Author Topic: Vivado net delay tuning  (Read 6563 times)

0 Members and 1 Guest are viewing this topic.

Online asmi

  • Super Contributor
  • ***
  • Posts: 2874
  • Country: ca
Re: Vivado net delay tuning
« Reply #25 on: March 02, 2023, 03:09:04 am »
- I was already down to 1 logic level and thinking "this can't be pipelined any more" (unless all you wanted was a shift register / delay line). Thanks to further nudges in that direction on here, it then dawned on me that the extra pipeline stage might actually reduce net delays as opposed to LUT/MUX delays.
It's actually easy to visualize. You have a long net delay when your connection is - well, long, but if you add a pipeline register, placer can place that register in the middle of that long line and this way it's going to cut the net delay in half, because now signal only needs to travel half of the original distance over a clock cycle (either from the source to the register, or from the register to the destination). There is a reason Xilinx implemented a crap ton of registers in their CLBs (there are two times more registers than there are LUTs in a slice), so use them to your advantage. If your design is not latency-sensitive, you can achieve very high frequency by pipelining the crap out of it. Like someone here once said, just keep adding pipeline registers into failing nets until they stop failing, or your reach a limit of a latency your design can tolerate.
 
The following users thanked this post: Mario87

Offline Someone

  • Super Contributor
  • ***
  • Posts: 5188
  • Country: au
    • send complaints here
Re: Vivado net delay tuning
« Reply #26 on: March 02, 2023, 04:31:28 am »
Not sure quite what you're after regarding working / reference / source, but the information I stated came from the datasheet and the implementation timing report. It was telling me that I have a slack of -129ps. The clock was declared at 400MHz, or 2500ps period. At 75% of 464MHz we are at 348MHz as you state, which is a period of 2873ns, a difference of 373ps, which is significantly more than the 129ps I needed to have zero slack, and would have closed timing if I had dropped the clock to that speed.
But you have changed nothing so there is no gain to your system by wishing for extra timing. Was 400Mhz, is still 400Mhz and the timing failed for that design.

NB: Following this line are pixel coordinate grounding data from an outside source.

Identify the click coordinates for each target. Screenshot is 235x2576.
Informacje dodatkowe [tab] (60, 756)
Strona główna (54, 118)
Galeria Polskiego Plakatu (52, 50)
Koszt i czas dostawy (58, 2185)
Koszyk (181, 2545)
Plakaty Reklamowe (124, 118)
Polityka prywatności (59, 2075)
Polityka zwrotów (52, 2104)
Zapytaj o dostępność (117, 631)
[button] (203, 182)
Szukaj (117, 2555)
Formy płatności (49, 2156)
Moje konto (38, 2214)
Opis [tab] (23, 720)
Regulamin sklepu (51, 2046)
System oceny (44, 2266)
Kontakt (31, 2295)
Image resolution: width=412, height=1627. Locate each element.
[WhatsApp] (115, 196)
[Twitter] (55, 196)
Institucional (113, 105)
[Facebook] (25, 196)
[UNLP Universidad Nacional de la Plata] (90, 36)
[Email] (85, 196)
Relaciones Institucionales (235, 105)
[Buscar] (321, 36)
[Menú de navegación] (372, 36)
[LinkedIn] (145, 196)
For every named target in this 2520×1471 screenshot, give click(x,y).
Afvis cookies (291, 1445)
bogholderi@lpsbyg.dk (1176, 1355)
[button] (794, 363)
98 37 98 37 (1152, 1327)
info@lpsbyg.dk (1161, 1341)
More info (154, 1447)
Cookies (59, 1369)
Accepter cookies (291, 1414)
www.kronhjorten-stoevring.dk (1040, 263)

We are not saying 75% is a measure for all systems that is achievable easily, its a finger in the air point of about the best most people would attempt. That still requires effort and attention so just waving it away as a given is really foolish.
 

Offline _pat_Topic starter

  • Contributor
  • Posts: 32
  • Country: gb
Re: Vivado net delay tuning
« Reply #27 on: March 02, 2023, 12:26:03 pm »
asmi,

One of the things that was causing some confusion is that the nets were electrically long, but physically short. So imagine you have a LUT or FDRE within a slice or two of the DSP48E1, but it is still failing timing. That's what I was seeing in the Device view and at that time I was thinking "well, how can adding another FDRE, which will have a hard time being any closer, actually help?". I figured that Vivado ought to know what the net delays are between any two points on the die, using whichever routing is fastest, so how do I ask it to use that info in order to change the placement or the routing. In theory, that should have been a solution, but reality said otherwise. As I alluded to earlier and as you have also stated, inserting an FDRE may reduce the number of net segments / interconnect junctions thus reducing net delay on part of the failing path.

Someone,

I'm not sure how you concluded that I changed nothing. As per the last post, I found that adding a reg into the failing path, and then doing post-route PhysOpt gave timing closure where previously it was failing. Now it should be noted that this was done as an academic exercise - ie theory suggested that the introduction of the reg could split the failing net into two smaller paths that may then meet timing (which they did), not as a long term solution.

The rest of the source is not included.